The Entrepreneur Marginalised

My father was an entrepreneur.  He started as a sheet metal worker in Sheffield during the fifties for about 30 years until his health meant he had to stop climbing on roofs.

He was a problem solver and perhaps I inherited this from him.  Given a problem, he would design a solution and then make it in steel.

In the early eighties he complained whichever government was in power they neglected the welfare of small businesses.  The Labour Party (my father always voted Labour) saw employers as villains who should be taxed to provide welfare for the workers, whilst the Conservatives for all their rhetoric, support big business and have little concern for small entrepreneurs.

Marginalisation of Small Businesses Continues

Marginalisation of small business is deeply rooted in our culture.  Schooling prepares children to be employees.  Whilst many jobs have disappeared we still train children to be workers.  If you want a trade, something you can practice in your own right or at least turn your hand to when you’re out of work, then you have to work it out for yourself.

Perhaps we’re suspicious of entrepreneurs because our experience of the big ones is so negative.  Go back to the nineteenth century and whilst there were problems in the mills, eg low pay and poor health and safety, the mill owners lived near their mills and contributed to their city.  In Sheffield the names of Firth, Brown, Ward, Graves are well-known because their names are all over the buildings, parks, art galleries, etc they contributed to their city.

Compare them to the mill owners today.  They are rentiers, meaning they own businesses to make money through speculation.  They have no direct interest in the purpose of the business.  Many don’t live in this country, often living abroad for tax purposes.  They use legal tax avoidance to salt away their profits for their own benefit.

Still, there are many small traders; self-employed people making a precarious living.  They contribute to their local economy and make a greater contribution when they know their business is sustainable.

Community Development and the Economy

So why doesn’t the local economy feature in our thinking about community development?  Community audits rarely cover the local economy.  Do what I’ve just done and Google “community audit”.  Search whatever you find for mentions of economy, shops, finance …  The nearest you’re likely to find is employment.  A community audit can involve local businesses but in all the audits I’ve seen the economy is almost invisible.
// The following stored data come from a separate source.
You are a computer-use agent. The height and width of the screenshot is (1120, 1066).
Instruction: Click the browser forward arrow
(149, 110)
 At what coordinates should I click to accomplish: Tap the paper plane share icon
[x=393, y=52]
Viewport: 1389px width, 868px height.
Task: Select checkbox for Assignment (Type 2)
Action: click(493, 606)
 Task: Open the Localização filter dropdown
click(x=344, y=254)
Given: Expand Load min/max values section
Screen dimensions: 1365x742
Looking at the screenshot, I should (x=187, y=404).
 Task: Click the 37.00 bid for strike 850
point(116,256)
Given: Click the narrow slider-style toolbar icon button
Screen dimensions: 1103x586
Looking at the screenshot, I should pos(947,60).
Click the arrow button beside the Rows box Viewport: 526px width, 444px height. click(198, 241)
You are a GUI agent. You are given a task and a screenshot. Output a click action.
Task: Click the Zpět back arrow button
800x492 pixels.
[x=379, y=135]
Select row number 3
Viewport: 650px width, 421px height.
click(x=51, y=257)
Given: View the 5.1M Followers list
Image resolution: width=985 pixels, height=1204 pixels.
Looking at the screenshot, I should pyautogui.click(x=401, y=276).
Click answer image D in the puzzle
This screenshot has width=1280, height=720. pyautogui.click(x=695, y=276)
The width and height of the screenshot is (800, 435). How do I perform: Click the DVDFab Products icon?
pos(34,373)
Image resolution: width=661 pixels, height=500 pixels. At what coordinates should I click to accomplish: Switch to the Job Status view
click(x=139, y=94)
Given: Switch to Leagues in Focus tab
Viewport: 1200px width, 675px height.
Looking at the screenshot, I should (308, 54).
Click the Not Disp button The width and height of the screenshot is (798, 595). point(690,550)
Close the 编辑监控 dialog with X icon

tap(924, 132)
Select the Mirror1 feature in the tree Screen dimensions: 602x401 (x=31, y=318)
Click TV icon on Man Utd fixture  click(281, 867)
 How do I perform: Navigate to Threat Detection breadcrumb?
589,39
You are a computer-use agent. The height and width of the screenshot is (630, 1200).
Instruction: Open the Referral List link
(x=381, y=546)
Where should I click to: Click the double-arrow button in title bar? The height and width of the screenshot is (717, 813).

Churches for example focus on the very young and very old and then wonder why the economically active don’t appear at their services.

Tesco recently opened a massive supermarket in my neighbourhood, one of the biggest in Europe.  Its local contribution is significant – I use its toilets regularly!  When it opened in November 2011, many predicted local shops would close.  So far local shops, including 4 small supermarkets within a couple of minutes’ walk are still open.  They’re struggling but survive.  How?

Because the Muslim community have put heart and soul into building their own economy.  I don’t know how they’ve done it and suspect a lot of unemployed family members work for almost nothing.  But they’re making it work.  They’re creating a community to their own model and that is an option open to all of us.

Remember not all local businesses are traders (and indeed not all are small).  How many self-employed people in your area work from home, perhaps with customers all over the world?  How do you find out about them?

Where are small businesses building the local economy in your experience?  How are they doing it?  Who is visible and who invisible?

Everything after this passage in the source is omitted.